History of Kamusi

The Kamusi Project arose from a student's frustrations at learning the Swahili language. Martin Benjamin was learning Swahili to prepare for his Anthropology PhD research. While on a Fulbright intensive language studies program in Tanzania in 1993, he was regularly stymied by the old Swahili dictionaries then available, which were confusing and incomplete. He read about a project that had used something called “the Internet” to parcel out the work of breaking supposedly uncrackable cryptographic code, and thought a similar process could be applied to writing a new Swahili dictionary. He mentioned the idea to Ann Biersteker, his Swahili professor at Yale University, who encouraged him to write a proposal to the local branch of the Consortium for Language Teaching and Learning (CLTL). The Consortium approved the proposal in autumn 1994. In December of that year, in the same week that Netscape released the first “web browser,” the Kamusi Project was born.

The first step was for Benjamin to enter about three thousand terms into a spreadsheet, copied with permission from existing learners' glossaries. He then divided those terms into packs of 100 and put those files on a “gopher” server that people could access via a command line interface and dial-up modem. The intent was for volunteers to each expand one pack with new terms, and to keep subdividing the packs as contributions rolled in. That idea never really worked, however, because the process was too cumbersome and the number of Swahili enthusiasts using computers was too small. Instead, the project received copyright permission for a large out-of-print dictionary by Charles Rechenbach, was awarded a larger grant from the full CLTL, and concentrated on data entry and the development of a website (Yale's first in the social sciences or humanities) to distribute the results to the public.

In 1996, Dr. Biersteker was awarded funding for the project from the United States Department of Education's International Research and Studies program (IRS). This grant enabled the development of the “Edit Engine,” a tool that makes it possible for anyone to help edit dictionary entries. The Edit Engine went live in 1999, a year before Wikipedia began with a similar model (and with the important difference that all Kamusi changes must be approved by an editor before becoming public). At the same time, data became available through a searchable online database, rather than having to be downloaded as text or Excel files.

A second IRS grant in 2003 supported many additional features, such as a photo uploader for users to illustrate dictionary entries with appropriate images, a parser to return useable dictionary entries from conjugated verbs, and a grouping tool to organize entries according to priority and sense. By 2006, the Kamusi Project was being used about a million times a month by 60,000 unique visitors.

2007 marked a major transition for the project, which had run out of funding. Benjamin had left Yale, where the project was still housed, and moved to Lausanne, Switzerland for family reasons. Several interesting potential partnerships were emerging around the idea of expanding the Kamusi model to other African languages. However, these projects for the international public were better housed at an institution devoted specifically to the cause of language development. It was decided to move the project to the care of the non-profit World Language Documentation Centre, based in Wales, as an interim home while steps were taken to incorporate Kamusi independently. The online presence was established as kamusiproject.org, and then kamusi.org when that name was donated by its original registrant.

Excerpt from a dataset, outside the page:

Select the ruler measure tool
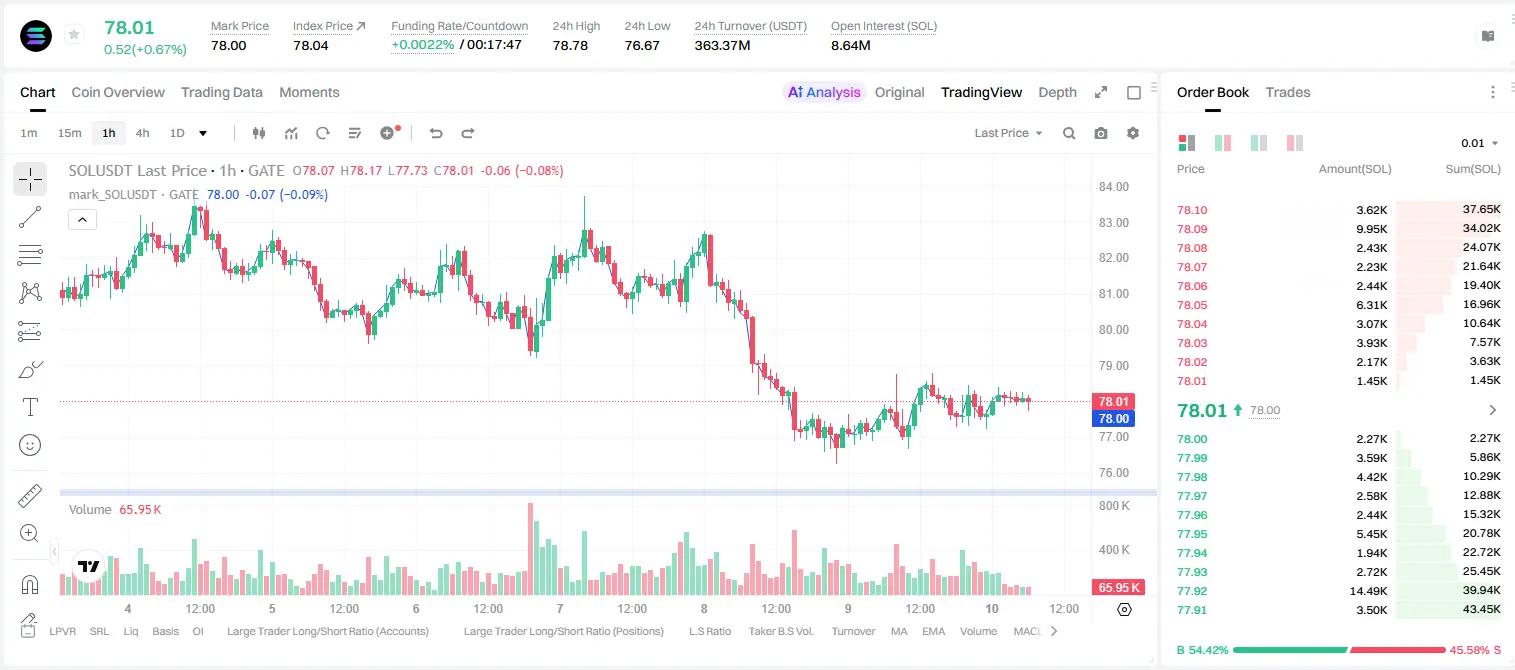The image size is (1515, 670). [x=30, y=496]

Incorporating Kamusi was completed in 2010. The organization is actually two legally independent non-profit entities: Kamusi Project USA for American-based activities and Swiss-based Kamusi Project International for projects with the rest of the world. Our US status makes it possible for Americans, historically Kamusi's most generous supporters, to continue contributing to our work. At the same time, Swiss incorporation facilitates work with partners throughout Africa, due to Switzerland's special open relations with most of the world. The two organizations have independent boards and completely separate accounting. Dr. Benjamin now serves as Executive Director of both NGOs.

Between 2007 and 2013, the Kamusi Project embarked on several exciting new initiatives:

In 2013, Kamusi joined the Distributed Information Systems Laboratory (LSIR) at EPFL in Switzerland. LSIR has provided a home for numerous exciting technical developments. However, financial viability has continued to elude us. In 2015, our move to a much larger and more intricate data model caused our server to crash, and we did not have the financial wherewithal to get back online for more than a year. In 2016, we stepped away from our limping big-data machine, and began offering the public a restricted service that provides the most accurate vocabulary translations available anywhere for numerous language pairs, while we seek a funding path that will enable us to offer the many services that have been developed behind the scenes at EPFL.

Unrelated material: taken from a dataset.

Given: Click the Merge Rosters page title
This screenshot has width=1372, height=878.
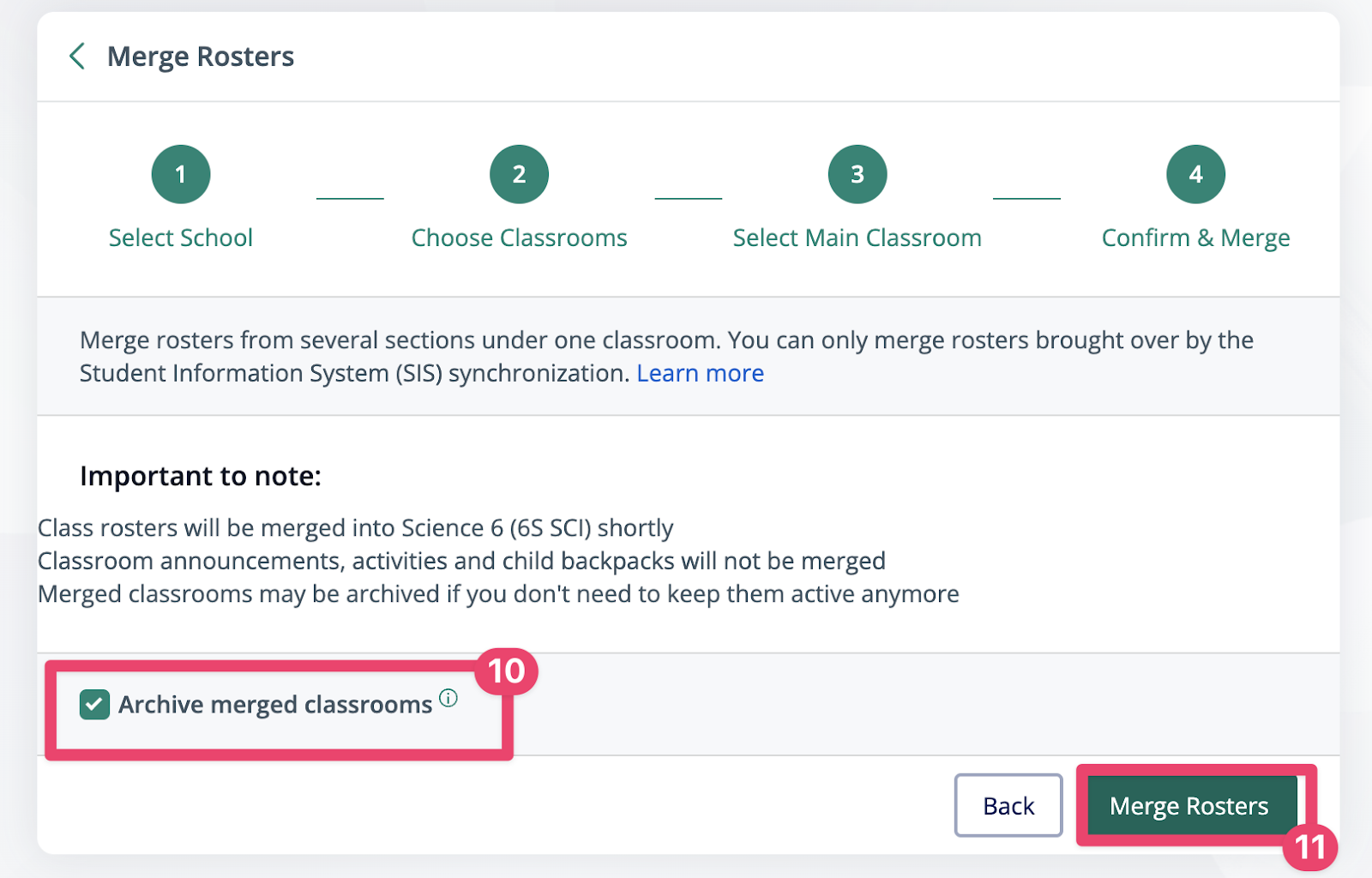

The history of the Kamusi Project has been one of both innovation and struggle. Funding resources for "exotic" languages are few and far between, and the project has found that it is very difficult to make progress unless key partners can be remunerated for their time. Nonetheless, the Kamusi Project has pressed forward and is now in a technical and regulatory position to provide advanced services for a great many languages spoken around the world. Many new and innovative projects are now in the pipeline, with partners from countries on every continent. The next chapters of this history are poised to be written.

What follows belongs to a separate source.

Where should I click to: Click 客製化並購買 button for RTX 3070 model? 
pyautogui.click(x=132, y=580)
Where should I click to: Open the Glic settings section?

Here are some annual highlights:

1993: Project conceived as a way to use collective resources to create new tools for learning Swahili.
1994: First proposal submitted, November. First glossary (3,000 words) begun, December.
1995: Gopher site established, January. Website established, April - first website in the social sciences or humanities at Yale. Wordlists incorporated from many remote contributors. 21,000 entry dictionary posted, September.
1996: Data entry to incorporate Rechenbach's Swahili-English Dictionary .
1997: Data editing.
1998: Programming work begins on Edit Engine. Swahili-Russian dictionary posted.
1999: 56,000 entry dictionary posted, Discussion Forum established, Africa Guide established.
2000: Revised dictionary posted, Edit Engine launched, April.
2001 - 2002: Project has no funding. Development work slows to a crawl, though Edit Engine submissions regularly incorporated into Kamusi lexicon.
2003: Renewed funding begins late July. Development work begins on Learning Guide.
2004: Move to faster, more secure server completed, March. Photo Upload feature introduced, May. Enabled search of plural forms, June. Begin formal collaboration with University of Dar es Salaam Department of Computer Science to establish a mirror server in Tanzania and incorporate computer terminology into the Kamusi lexicon, October. Launch complete site redesign, November. Introduce specialized vocabulary features, November. Continue work on Learning Center .
2005: Introduce the Grouping Tool to arrange dictionary entries. Add new data fields for terminology, dialect, taxonomy, derivation, related words, English definitions, and alternate spellings. Migrate to a more stable and flexible software platform. Improve search and display features. Add user conveniences, including more direct access to the Edit Engine.
2006: Funding runs out in January, project staff furloughed. Work continues with the help of private donations, including a generous grant from the Negaunee Foundation. The Kamusi Parser is introduced that allows users to search and evaluate conjugated Swahili verbs directly within the search engine.
2007: Project is moved from Yale to the World Language Documentation Centre and development work continues with the support of private donations.
2008: National Endowment for the Humanities grant to Grambling University to begin work within Kamusi for expanding the model to multiple languages, with a focus on Kinyarwanda. This grant was subsequently transferred directly to Kamusi after we completed our incorporation as a US legal non-profit corporation.
2009: Incorporation of Kamusi Project USA as a 501(c)(3) non-profit organization registered in Delaware, and Kamusi Project International as a non-governmental organization with the equivalent status registered in Geneva.
2010: Development of KamusiTERMS participatory terminology system and production of localization terminologies in 12 African languages, with the African Network for Localization, IT46, Translate House, and the support of IDRC in Canada. New logo unveiled.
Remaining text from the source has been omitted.